What is being asked -
Write the records out once more, exactly as they are given.

*** Opening Source information ***

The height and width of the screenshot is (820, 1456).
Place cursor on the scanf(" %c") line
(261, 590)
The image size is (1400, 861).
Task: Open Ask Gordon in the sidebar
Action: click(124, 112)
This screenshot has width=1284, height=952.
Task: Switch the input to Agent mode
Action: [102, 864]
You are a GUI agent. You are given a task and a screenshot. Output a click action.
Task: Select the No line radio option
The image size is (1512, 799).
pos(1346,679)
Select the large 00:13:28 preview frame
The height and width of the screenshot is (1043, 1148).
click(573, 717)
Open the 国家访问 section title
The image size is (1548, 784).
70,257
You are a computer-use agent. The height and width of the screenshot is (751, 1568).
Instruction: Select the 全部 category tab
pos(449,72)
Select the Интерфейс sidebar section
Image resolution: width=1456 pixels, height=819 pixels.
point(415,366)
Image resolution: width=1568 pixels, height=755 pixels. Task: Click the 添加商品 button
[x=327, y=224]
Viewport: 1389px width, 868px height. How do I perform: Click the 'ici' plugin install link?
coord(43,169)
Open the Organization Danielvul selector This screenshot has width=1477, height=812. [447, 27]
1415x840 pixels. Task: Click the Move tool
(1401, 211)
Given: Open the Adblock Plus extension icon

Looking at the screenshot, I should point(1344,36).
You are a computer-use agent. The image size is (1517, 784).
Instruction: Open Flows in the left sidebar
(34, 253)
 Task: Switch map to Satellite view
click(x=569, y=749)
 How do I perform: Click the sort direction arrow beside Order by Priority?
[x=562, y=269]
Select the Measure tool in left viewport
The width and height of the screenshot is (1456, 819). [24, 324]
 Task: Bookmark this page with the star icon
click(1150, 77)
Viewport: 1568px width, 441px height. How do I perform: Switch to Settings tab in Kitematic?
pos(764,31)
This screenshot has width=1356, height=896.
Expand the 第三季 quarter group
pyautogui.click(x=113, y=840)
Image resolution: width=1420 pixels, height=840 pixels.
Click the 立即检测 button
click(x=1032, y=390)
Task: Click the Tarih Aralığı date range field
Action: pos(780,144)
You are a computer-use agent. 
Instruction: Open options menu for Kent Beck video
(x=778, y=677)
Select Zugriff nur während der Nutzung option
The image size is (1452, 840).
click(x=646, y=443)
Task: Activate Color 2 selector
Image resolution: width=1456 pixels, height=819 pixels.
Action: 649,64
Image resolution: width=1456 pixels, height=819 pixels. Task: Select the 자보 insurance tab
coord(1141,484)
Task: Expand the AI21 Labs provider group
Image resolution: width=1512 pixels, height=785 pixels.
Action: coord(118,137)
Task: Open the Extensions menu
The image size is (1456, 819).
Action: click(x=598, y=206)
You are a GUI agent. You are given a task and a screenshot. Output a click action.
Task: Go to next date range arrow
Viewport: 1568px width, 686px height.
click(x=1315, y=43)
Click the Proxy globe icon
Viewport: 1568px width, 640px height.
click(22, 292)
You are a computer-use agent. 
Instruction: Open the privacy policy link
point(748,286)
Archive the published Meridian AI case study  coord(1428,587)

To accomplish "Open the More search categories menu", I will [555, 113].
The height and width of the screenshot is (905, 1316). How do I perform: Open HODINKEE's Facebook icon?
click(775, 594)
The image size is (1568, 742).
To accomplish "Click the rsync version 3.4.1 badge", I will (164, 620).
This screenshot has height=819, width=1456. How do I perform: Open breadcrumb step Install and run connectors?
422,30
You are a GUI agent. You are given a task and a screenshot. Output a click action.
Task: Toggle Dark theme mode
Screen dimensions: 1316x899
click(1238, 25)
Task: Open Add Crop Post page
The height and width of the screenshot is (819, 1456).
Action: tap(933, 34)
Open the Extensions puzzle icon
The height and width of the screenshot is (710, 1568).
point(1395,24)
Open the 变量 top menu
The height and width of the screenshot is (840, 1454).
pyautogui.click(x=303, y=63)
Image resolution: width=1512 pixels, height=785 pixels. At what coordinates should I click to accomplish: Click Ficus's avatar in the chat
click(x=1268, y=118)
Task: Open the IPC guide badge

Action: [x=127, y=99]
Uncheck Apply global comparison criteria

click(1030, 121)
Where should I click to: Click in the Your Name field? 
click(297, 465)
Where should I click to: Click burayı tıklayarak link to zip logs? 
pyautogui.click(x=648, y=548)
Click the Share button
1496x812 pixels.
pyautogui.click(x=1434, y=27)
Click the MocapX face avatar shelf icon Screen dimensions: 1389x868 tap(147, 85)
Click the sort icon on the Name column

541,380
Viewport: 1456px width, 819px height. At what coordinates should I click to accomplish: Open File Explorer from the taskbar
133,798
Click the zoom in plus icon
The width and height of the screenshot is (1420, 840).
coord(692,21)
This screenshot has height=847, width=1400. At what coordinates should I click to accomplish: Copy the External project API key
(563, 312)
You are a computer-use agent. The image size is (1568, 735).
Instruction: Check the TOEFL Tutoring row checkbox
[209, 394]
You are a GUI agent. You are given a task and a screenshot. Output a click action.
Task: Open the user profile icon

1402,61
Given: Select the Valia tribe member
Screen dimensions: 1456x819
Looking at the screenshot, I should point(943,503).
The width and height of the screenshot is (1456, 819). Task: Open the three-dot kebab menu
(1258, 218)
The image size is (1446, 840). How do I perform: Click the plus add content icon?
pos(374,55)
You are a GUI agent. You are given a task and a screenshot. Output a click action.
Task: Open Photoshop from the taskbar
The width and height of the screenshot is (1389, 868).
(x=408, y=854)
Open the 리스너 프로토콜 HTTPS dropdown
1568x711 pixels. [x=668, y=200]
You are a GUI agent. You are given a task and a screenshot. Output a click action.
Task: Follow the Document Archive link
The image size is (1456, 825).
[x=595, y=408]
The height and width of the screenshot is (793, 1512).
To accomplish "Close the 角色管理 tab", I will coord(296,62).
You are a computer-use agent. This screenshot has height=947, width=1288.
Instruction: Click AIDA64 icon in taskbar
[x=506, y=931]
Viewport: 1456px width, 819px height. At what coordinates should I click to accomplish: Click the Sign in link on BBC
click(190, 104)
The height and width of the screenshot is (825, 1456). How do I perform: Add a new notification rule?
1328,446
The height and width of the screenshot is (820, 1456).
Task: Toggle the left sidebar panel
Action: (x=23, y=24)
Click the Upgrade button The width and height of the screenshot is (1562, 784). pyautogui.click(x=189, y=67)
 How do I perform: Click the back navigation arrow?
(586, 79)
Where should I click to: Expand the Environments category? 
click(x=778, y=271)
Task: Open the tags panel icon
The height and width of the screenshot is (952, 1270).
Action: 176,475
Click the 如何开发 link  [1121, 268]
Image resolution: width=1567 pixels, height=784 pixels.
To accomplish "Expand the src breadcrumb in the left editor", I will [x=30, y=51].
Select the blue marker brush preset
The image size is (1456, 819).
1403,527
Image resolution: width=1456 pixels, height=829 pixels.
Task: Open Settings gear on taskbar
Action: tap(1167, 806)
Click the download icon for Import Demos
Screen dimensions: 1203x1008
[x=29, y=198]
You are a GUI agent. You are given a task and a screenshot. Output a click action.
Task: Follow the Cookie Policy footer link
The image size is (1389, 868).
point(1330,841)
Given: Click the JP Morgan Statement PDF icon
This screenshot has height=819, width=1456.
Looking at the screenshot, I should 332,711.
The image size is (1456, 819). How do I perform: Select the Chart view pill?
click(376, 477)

*** Closing Source information ***

Output of the task -
The height and width of the screenshot is (820, 1456).
Place cursor on the scanf(" %c") line
(261, 590)
The image size is (1400, 861).
Task: Open Ask Gordon in the sidebar
Action: click(124, 112)
This screenshot has width=1284, height=952.
Task: Switch the input to Agent mode
Action: [102, 864]
You are a GUI agent. You are given a task and a screenshot. Output a click action.
Task: Select the No line radio option
The image size is (1512, 799).
pos(1346,679)
Select the large 00:13:28 preview frame
The height and width of the screenshot is (1043, 1148).
click(573, 717)
Open the 国家访问 section title
The image size is (1548, 784).
70,257
You are a computer-use agent. The height and width of the screenshot is (751, 1568).
Instruction: Select the 全部 category tab
pos(449,72)
Select the Интерфейс sidebar section
Image resolution: width=1456 pixels, height=819 pixels.
point(415,366)
Image resolution: width=1568 pixels, height=755 pixels. Task: Click the 添加商品 button
[x=327, y=224]
Viewport: 1389px width, 868px height. How do I perform: Click the 'ici' plugin install link?
coord(43,169)
Open the Organization Danielvul selector This screenshot has width=1477, height=812. [447, 27]
1415x840 pixels. Task: Click the Move tool
(1401, 211)
Given: Open the Adblock Plus extension icon

Looking at the screenshot, I should point(1344,36).
You are a computer-use agent. The image size is (1517, 784).
Instruction: Open Flows in the left sidebar
(34, 253)
 Task: Switch map to Satellite view
click(x=569, y=749)
 How do I perform: Click the sort direction arrow beside Order by Priority?
[x=562, y=269]
Select the Measure tool in left viewport
The width and height of the screenshot is (1456, 819). [24, 324]
 Task: Bookmark this page with the star icon
click(1150, 77)
Viewport: 1568px width, 441px height. How do I perform: Switch to Settings tab in Kitematic?
pos(764,31)
This screenshot has width=1356, height=896.
Expand the 第三季 quarter group
pyautogui.click(x=113, y=840)
Image resolution: width=1420 pixels, height=840 pixels.
Click the 立即检测 button
click(x=1032, y=390)
Task: Click the Tarih Aralığı date range field
Action: pos(780,144)
You are a computer-use agent. 
Instruction: Open options menu for Kent Beck video
(x=778, y=677)
Select Zugriff nur während der Nutzung option
The image size is (1452, 840).
click(x=646, y=443)
Task: Activate Color 2 selector
Image resolution: width=1456 pixels, height=819 pixels.
Action: 649,64
Image resolution: width=1456 pixels, height=819 pixels. Task: Select the 자보 insurance tab
coord(1141,484)
Task: Expand the AI21 Labs provider group
Image resolution: width=1512 pixels, height=785 pixels.
Action: coord(118,137)
Task: Open the Extensions menu
The image size is (1456, 819).
Action: click(x=598, y=206)
You are a GUI agent. You are given a task and a screenshot. Output a click action.
Task: Go to next date range arrow
Viewport: 1568px width, 686px height.
click(x=1315, y=43)
Click the Proxy globe icon
Viewport: 1568px width, 640px height.
click(22, 292)
You are a computer-use agent. 
Instruction: Open the privacy policy link
point(748,286)
Archive the published Meridian AI case study  coord(1428,587)

To accomplish "Open the More search categories menu", I will [555, 113].
The height and width of the screenshot is (905, 1316). How do I perform: Open HODINKEE's Facebook icon?
click(775, 594)
The image size is (1568, 742).
To accomplish "Click the rsync version 3.4.1 badge", I will (164, 620).
This screenshot has height=819, width=1456. How do I perform: Open breadcrumb step Install and run connectors?
422,30
You are a GUI agent. You are given a task and a screenshot. Output a click action.
Task: Toggle Dark theme mode
Screen dimensions: 1316x899
click(1238, 25)
Task: Open Add Crop Post page
The height and width of the screenshot is (819, 1456).
Action: tap(933, 34)
Open the Extensions puzzle icon
The height and width of the screenshot is (710, 1568).
point(1395,24)
Open the 变量 top menu
The height and width of the screenshot is (840, 1454).
pyautogui.click(x=303, y=63)
Image resolution: width=1512 pixels, height=785 pixels. At what coordinates should I click to accomplish: Click Ficus's avatar in the chat
click(x=1268, y=118)
Task: Open the IPC guide badge

Action: [x=127, y=99]
Uncheck Apply global comparison criteria

click(1030, 121)
Where should I click to: Click in the Your Name field? 
click(297, 465)
Where should I click to: Click burayı tıklayarak link to zip logs? 
pyautogui.click(x=648, y=548)
Click the Share button
1496x812 pixels.
pyautogui.click(x=1434, y=27)
Click the MocapX face avatar shelf icon Screen dimensions: 1389x868 tap(147, 85)
Click the sort icon on the Name column

541,380
Viewport: 1456px width, 819px height. At what coordinates should I click to accomplish: Open File Explorer from the taskbar
133,798
Click the zoom in plus icon
The width and height of the screenshot is (1420, 840).
coord(692,21)
This screenshot has height=847, width=1400. At what coordinates should I click to accomplish: Copy the External project API key
(563, 312)
You are a computer-use agent. The image size is (1568, 735).
Instruction: Check the TOEFL Tutoring row checkbox
[209, 394]
You are a GUI agent. You are given a task and a screenshot. Output a click action.
Task: Open the user profile icon

1402,61
Given: Select the Valia tribe member
Screen dimensions: 1456x819
Looking at the screenshot, I should point(943,503).
The width and height of the screenshot is (1456, 819). Task: Open the three-dot kebab menu
(1258, 218)
The image size is (1446, 840). How do I perform: Click the plus add content icon?
pos(374,55)
You are a GUI agent. You are given a task and a screenshot. Output a click action.
Task: Open Photoshop from the taskbar
The width and height of the screenshot is (1389, 868).
(x=408, y=854)
Open the 리스너 프로토콜 HTTPS dropdown
1568x711 pixels. [x=668, y=200]
You are a GUI agent. You are given a task and a screenshot. Output a click action.
Task: Follow the Document Archive link
The image size is (1456, 825).
[x=595, y=408]
The height and width of the screenshot is (793, 1512).
To accomplish "Close the 角色管理 tab", I will coord(296,62).
You are a computer-use agent. This screenshot has height=947, width=1288.
Instruction: Click AIDA64 icon in taskbar
[x=506, y=931]
Viewport: 1456px width, 819px height. At what coordinates should I click to accomplish: Click the Sign in link on BBC
click(190, 104)
The height and width of the screenshot is (825, 1456). How do I perform: Add a new notification rule?
1328,446
The height and width of the screenshot is (820, 1456).
Task: Toggle the left sidebar panel
Action: (x=23, y=24)
Click the Upgrade button The width and height of the screenshot is (1562, 784). pyautogui.click(x=189, y=67)
 How do I perform: Click the back navigation arrow?
(586, 79)
Where should I click to: Expand the Environments category? 
click(x=778, y=271)
Task: Open the tags panel icon
The height and width of the screenshot is (952, 1270).
Action: 176,475
Click the 如何开发 link  [1121, 268]
Image resolution: width=1567 pixels, height=784 pixels.
To accomplish "Expand the src breadcrumb in the left editor", I will [x=30, y=51].
Select the blue marker brush preset
The image size is (1456, 819).
1403,527
Image resolution: width=1456 pixels, height=829 pixels.
Task: Open Settings gear on taskbar
Action: tap(1167, 806)
Click the download icon for Import Demos
Screen dimensions: 1203x1008
[x=29, y=198]
You are a GUI agent. You are given a task and a screenshot. Output a click action.
Task: Follow the Cookie Policy footer link
The image size is (1389, 868).
point(1330,841)
Given: Click the JP Morgan Statement PDF icon
This screenshot has height=819, width=1456.
Looking at the screenshot, I should 332,711.
The image size is (1456, 819). How do I perform: Select the Chart view pill?
click(376, 477)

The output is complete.